En su demanda, Runlayer expone que Rippling, una compañía de software de recursos humanos, llevó a cabo una prueba del producto que involucró colaboración técnica intensiva y la revisión de información sensible, incluyendo la hoja de ruta del producto y el código fuente de la startup. A pesar de haber firmado un acuerdo de confidencialidad y un contrato de prueba que prohibía utilizar la propiedad intelectual de Runlayer, las conversaciones entre ambas partes no lograron concretar un acuerdo comercial, lo que llevó al final del período de prueba.
Poco después de la finalización de esta prueba, Runlayer recibió información de un “insider” de Rippling, quien le notificó sobre un proyecto interno destinado a crear una copia casi idéntica de su producto.
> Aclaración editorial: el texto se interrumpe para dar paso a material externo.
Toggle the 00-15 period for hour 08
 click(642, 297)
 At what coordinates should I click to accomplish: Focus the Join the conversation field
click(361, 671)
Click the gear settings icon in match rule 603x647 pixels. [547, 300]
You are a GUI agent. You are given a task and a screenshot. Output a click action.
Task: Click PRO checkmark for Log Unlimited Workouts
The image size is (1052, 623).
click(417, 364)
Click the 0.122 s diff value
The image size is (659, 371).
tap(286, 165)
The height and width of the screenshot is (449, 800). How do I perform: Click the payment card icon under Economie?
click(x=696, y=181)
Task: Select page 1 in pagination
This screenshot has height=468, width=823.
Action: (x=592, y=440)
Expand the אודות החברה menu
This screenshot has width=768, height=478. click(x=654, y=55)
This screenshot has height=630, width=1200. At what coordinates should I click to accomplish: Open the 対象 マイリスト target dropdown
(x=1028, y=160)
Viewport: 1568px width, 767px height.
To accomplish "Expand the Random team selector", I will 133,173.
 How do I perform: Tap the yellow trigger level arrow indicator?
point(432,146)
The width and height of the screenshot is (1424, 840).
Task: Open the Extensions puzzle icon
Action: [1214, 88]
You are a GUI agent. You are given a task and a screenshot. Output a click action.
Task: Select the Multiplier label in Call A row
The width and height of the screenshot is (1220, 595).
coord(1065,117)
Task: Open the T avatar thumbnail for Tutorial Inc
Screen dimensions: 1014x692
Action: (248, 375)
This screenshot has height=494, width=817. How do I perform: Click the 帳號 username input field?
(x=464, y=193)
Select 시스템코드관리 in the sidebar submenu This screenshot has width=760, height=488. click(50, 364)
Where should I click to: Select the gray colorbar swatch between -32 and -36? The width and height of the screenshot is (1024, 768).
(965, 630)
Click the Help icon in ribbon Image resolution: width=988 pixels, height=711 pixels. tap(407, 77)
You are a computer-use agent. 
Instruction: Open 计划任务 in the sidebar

Ante esto, Runlayer afirmó que el nuevo desarrollo de Rippling utiliza su propiedad intelectual, acusando a la empresa de apropiación indebida de secretos comerciales, competencia desleal y violación de contrato.
Rippling, por su parte, ha reconocido que está por lanzar su propio gateway MCP, aunque desestima las acusaciones de Runlayer, argumentando que su producto es superior y se basa únicamente en información propia. Un portavoz de la empresa calificó la demanda de Runlayer como un intento desesperado por evitar la competencia en un mercado cada vez más saturado.
La inclusión de un prestigioso bufete de abogados, Sullivan & Cromwell, por parte de Runlayer podría otorgar cierto peso a su demanda, aunque esto no garantiza el éxito del litigio. Sin embargo, la situación resalta la complejidad y la duración que implica vender soluciones de IA a grandes empresas, donde las pruebas del producto son cruciales, pero la falta de un acuerdo financiero puede volver inciertas esas colaboraciones.
A medida que el mercado de los gateways MCP se vuelve más competitivo, especialmente tras la apertura del protocolo por parte de Anthropic en noviembre de 2024, las empresas deben navegar cuidadosamente para no poner en riesgo sus innovaciones. Un producto que inicialmente puede parecer prometedor podría ser desestimado a favor de una solución desarrollada internamente, lo que pone a las startups ante un dilema significativo: competir en un espacio donde los potenciales clientes tienen la capacidad técnica para replicar su tecnología.
El caso de Runlayer y Rippling no solo ejemplifica las tensiones entre startups y empresas consolidadas, sino que también destaca las realidades de un ecosistema donde las pequeñas empresas deben ser extremadamente cautelosas al compartir información confidencial, incluso en el contexto de colaboraciones que deberían ser mutuamente beneficiosas.